Search the entries for the string "checkbox" and give the number of lines that hold it, nothing more.
"""
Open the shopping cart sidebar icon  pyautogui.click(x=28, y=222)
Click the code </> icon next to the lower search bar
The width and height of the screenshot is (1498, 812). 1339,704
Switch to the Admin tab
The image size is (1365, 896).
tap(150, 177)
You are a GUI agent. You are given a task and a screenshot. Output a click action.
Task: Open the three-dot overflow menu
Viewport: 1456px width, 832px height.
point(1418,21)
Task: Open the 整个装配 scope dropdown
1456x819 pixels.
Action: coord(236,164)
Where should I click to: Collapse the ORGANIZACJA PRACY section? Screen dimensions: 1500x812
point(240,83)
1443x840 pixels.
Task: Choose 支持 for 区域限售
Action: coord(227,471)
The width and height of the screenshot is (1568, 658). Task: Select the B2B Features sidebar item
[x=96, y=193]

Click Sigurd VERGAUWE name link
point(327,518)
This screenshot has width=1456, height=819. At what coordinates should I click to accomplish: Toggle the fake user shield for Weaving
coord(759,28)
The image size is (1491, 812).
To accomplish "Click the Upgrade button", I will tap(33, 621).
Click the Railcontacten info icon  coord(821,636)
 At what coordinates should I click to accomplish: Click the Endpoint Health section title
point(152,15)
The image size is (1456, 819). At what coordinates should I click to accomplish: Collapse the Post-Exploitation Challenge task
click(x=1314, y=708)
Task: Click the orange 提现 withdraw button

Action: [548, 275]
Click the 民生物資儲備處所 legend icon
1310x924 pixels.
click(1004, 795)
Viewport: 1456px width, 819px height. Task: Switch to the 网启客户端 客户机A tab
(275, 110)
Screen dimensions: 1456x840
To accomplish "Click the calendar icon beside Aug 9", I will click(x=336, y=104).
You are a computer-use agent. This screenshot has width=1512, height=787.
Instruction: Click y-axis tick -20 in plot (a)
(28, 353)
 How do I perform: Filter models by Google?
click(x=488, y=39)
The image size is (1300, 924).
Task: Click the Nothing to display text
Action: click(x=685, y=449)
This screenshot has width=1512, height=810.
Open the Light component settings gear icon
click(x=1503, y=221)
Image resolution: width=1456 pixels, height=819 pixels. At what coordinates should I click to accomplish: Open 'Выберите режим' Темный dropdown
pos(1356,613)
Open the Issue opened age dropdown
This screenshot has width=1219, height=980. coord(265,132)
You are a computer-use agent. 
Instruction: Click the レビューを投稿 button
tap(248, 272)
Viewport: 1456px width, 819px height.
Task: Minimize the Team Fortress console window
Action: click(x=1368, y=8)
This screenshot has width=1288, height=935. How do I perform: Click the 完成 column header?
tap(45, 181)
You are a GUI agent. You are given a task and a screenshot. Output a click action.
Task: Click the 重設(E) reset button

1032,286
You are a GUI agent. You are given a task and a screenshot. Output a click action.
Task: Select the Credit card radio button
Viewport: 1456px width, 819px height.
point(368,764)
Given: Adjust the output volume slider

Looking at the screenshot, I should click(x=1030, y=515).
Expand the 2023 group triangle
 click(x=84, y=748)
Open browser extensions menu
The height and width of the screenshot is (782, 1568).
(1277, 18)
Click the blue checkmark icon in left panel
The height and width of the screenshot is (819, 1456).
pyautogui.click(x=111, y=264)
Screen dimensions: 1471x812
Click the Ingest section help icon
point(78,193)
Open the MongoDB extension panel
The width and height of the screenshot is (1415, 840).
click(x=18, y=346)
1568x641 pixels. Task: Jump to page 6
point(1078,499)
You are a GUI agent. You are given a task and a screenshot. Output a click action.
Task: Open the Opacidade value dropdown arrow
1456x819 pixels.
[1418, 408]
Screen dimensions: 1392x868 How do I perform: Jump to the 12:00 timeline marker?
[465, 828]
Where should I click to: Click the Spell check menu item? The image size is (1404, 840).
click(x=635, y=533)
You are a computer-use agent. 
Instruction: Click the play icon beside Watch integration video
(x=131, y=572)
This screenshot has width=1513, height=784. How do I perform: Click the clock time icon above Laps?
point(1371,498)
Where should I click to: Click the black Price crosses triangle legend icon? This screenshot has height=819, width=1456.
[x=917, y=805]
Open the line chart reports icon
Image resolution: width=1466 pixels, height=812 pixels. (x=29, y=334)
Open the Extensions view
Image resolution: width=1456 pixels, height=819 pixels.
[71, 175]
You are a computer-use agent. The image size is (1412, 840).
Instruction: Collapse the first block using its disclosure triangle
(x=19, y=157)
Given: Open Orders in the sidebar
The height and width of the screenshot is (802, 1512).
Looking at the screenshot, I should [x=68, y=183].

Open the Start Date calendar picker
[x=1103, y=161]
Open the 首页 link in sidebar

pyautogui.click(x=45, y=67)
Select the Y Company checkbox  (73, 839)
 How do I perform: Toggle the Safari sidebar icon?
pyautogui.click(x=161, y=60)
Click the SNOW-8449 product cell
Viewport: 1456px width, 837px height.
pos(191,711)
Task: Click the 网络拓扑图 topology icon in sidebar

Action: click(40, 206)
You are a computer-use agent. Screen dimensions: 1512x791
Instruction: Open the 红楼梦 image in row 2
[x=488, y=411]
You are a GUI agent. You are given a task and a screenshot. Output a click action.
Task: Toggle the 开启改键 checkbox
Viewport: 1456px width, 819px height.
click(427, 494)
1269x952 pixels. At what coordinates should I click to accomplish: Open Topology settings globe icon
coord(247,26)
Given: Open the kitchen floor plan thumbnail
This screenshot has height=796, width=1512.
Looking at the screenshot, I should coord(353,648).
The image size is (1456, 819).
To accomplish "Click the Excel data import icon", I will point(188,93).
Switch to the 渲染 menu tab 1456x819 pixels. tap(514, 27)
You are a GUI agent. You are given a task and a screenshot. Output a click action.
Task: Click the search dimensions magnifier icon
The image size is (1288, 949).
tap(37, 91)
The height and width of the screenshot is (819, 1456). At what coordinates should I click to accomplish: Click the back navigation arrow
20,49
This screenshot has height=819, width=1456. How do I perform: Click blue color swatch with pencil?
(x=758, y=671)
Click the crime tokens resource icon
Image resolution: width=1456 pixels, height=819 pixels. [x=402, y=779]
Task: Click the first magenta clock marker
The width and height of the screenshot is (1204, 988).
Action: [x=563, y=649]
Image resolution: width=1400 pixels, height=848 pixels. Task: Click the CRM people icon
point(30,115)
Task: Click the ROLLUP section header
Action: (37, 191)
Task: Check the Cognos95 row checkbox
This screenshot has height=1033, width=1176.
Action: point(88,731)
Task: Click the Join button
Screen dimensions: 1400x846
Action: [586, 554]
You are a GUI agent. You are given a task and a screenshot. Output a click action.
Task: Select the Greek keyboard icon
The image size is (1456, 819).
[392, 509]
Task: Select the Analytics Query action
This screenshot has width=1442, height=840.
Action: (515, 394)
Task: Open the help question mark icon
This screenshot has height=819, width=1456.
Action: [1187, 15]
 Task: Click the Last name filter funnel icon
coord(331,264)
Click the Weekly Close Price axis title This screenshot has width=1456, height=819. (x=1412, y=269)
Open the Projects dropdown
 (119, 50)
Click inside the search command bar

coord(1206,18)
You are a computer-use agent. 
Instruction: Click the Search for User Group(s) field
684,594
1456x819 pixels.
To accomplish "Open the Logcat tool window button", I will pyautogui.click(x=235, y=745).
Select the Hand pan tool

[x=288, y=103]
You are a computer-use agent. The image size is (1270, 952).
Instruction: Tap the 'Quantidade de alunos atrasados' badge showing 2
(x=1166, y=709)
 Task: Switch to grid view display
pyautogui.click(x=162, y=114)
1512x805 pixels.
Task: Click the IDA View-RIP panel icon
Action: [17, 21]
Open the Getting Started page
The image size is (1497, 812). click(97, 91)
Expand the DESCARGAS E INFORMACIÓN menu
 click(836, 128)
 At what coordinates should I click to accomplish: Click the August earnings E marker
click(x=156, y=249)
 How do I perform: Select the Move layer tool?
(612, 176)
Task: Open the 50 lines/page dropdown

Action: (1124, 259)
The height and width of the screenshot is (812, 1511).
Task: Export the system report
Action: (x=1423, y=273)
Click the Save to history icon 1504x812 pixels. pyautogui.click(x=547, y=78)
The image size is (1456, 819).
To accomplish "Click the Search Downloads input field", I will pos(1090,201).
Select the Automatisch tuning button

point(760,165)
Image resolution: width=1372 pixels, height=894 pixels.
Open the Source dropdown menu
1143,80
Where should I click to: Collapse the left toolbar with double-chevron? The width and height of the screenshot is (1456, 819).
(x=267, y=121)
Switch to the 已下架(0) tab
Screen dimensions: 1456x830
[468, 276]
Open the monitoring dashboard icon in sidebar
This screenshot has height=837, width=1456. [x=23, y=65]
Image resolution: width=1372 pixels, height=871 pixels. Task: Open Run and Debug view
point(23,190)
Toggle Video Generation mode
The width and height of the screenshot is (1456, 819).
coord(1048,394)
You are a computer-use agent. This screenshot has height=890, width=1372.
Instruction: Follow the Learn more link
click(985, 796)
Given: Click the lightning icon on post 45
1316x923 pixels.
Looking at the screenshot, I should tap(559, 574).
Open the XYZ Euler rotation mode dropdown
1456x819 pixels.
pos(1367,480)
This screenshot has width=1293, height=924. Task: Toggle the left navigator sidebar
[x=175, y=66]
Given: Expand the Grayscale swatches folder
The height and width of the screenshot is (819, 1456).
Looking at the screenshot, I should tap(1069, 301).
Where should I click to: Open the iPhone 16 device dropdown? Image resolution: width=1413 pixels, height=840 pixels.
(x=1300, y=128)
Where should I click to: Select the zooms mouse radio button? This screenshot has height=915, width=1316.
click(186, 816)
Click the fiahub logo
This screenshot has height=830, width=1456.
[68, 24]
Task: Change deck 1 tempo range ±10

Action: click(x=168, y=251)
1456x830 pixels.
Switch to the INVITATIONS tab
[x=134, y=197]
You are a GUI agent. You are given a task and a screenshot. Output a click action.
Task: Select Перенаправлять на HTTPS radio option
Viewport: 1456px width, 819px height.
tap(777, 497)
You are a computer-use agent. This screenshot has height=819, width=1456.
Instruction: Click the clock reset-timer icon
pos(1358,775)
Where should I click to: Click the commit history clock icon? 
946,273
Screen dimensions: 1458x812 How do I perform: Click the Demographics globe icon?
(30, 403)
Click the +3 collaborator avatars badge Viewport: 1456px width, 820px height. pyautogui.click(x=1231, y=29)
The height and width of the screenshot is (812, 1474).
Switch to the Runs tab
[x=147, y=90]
"""
Task result: 3